Published On: Thu, Aug 7th, 2014

How advanced glycation end-products affect chronic diseases and aging

(By Solomon Ojigbo)

 Advanced glycation end-products (AGEs) are harmful, heterogeneous and complex compounds formed when reducing sugar reacts non-enzymatically with amino acids in proteins and other macromolecules like lipids and nucleic acids.

Recent studies have shown that AGEs accelerate the aging process and have been linked to many serious health concerns. As AGEs accumulate in the body, they begin to attack healthy tissues, organs and systems.

AGEs are formed both endogenously (in the body) and exogenously in a wide variety of food, especially those that are heated. AGEs have also been identified with other exogenous sources, such as tobacco. According to a study by Nicholl and Bucala, tobacco-derived AGEs were identified in lens crystalline and coronary artery vascular walls.

Dietary AGEs

Heat treatment in some foods results in promotion of the Maillard reaction. In the food industry, the Maillard reaction is used to add desirable flavour, colour and aroma to foods, especially caramel production, coffee roasting and bread baking, among others.
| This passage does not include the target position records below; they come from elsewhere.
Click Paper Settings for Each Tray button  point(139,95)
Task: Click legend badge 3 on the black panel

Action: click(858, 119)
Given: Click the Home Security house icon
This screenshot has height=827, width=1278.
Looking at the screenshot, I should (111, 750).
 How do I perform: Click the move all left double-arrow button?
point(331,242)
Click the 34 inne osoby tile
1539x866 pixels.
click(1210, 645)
The AGEs content of a diet depends on the nutrient composition (foods rich in protein and fatty foods have the highest content) and on the way the food is prepared. AGEs formation can be rapidly accelerated by increasing the time and degree of exposure to heat, whereas steaming, broiling and slow cooking are the best ways of keeping AGEs levels low.
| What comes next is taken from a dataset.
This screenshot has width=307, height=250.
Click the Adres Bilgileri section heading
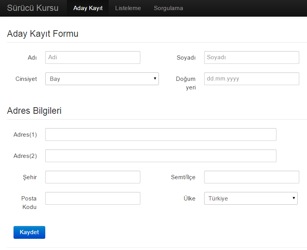pyautogui.click(x=34, y=111)

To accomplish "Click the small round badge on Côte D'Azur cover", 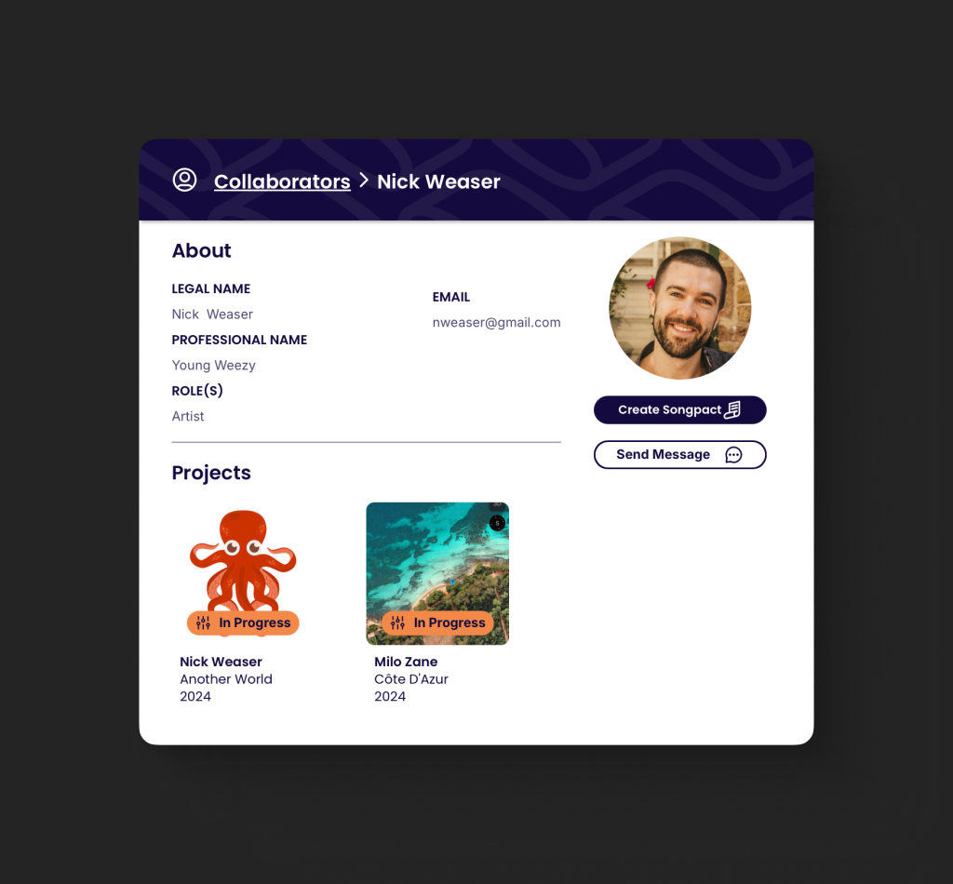I will point(497,523).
In 2005, a study by Uribarri et al showed that Diet-derived AGEs are major contributors to the body’s AGE pool. It was estimated that approximately 10 per cent of ingested AGEs are assimilated into circulation, two-thirds of which remain in the body, and are incorporated covalently in tissues; only one-third is excreted via the kidneys.

 Endogenous AGE formation

AGEs Diagram

Reducing sugars, such as glucose, react non-enzymatically with amino groups in proteins, lipids and nucleic acids through a series of reactions forming Schiff bases and Amadori products to produce AGEs in the body.

There are three major mechanisms in which AGEs could be formed. These are: the Maillard reaction, oxidation of glucose and peroxidation of lipids, and through the polyol pathway.

The formation of AGEs through the Maillard reaction is the most popular and most studied mechanism. It occurs in three phases. First, glucose attaches to a free amino acid (mainly lysine and arginine) of a protein (lipid or DNA) in a non-enzymatic way to form a Schiff base. A Schiff base is a compound that has a carbon to nitrogen double bond where the nitrogen is not connected to hydrogen. The initiation of this first step depends on glucose concentration and takes place within hours. If the concentration of glucose is high, the reaction proceeds; however if the concentration of glucose decreases, this reaction is reversible. This process, known as glycation, is enhanced in diabetes.

During the second phase, the Schiff base undergoes chemical rearrangement over a period of days and forms Amadori products (also known as early glycation products). The Amadori products are more stable compounds but the reaction is still reversible. If there is accumulation of Amadori products, they will undergo complicated chemical rearrangements (oxidations, reductions, and hydrations) and form cross-linked proteins, which is the third phase. This process takes place in weeks or months and is irreversible. The final brownish products are called AGEs and some of them have fluorescent properties. They are very stable and accumulate inside and outside the cells and interfere with protein function,causing tissue damage.

Despite the heterogeneity of AGE structures, a common consequence of their formation is covalent cross-link formation. Proteins affected by this process are usually stable and long lived, such as collagen. The pathological cross-link formation induced by AGE leads to increased stiffness of the protein matrix, hence impeding function, as well as increasing resistance to removal by proteolytic means, which in turn affects the process of tissue remodelling.

According to a study by McCance et al these changes occur with advancing age and are accelerated in diabetes.


Regulation of AGEs in the body

The levels of AGEs are dependent on endogenous production, exogenous intake and renal and enzymatic clearance, which together are responsible for the transient increase and decrease in amount of AGEs in the body. Glyoxalase I, II and carbonyl reductase enzymes are part of the enzymatic detoxification system. In addition, renal excretion eliminates excess of AGEs production under physiological conditions. Some authors have proposed that, with aging as well as in some pathological conditions, there is imbalance in this regulation. This imbalance can be due to an increased endogenous production, or an increased exogenous intake that, in combination with lower renal AGEs removal, leads to the build-up of AGEs observed in elderly people.

 Implications for health

Accumulation of AGEs has been found in healthy aging persons, and this accumulation is higher during high glucose concentrations. Microvascular and macrovascular damage, seen in diabetes, is attributed to the build-up of AGEs in tissues.

AGEs have also been observed in a wide range of pathologies such as connective tissue diseases, particularly in rheumatoid arthritis and neurological conditions such as Alzheimer’s disease and end-stage renal disease.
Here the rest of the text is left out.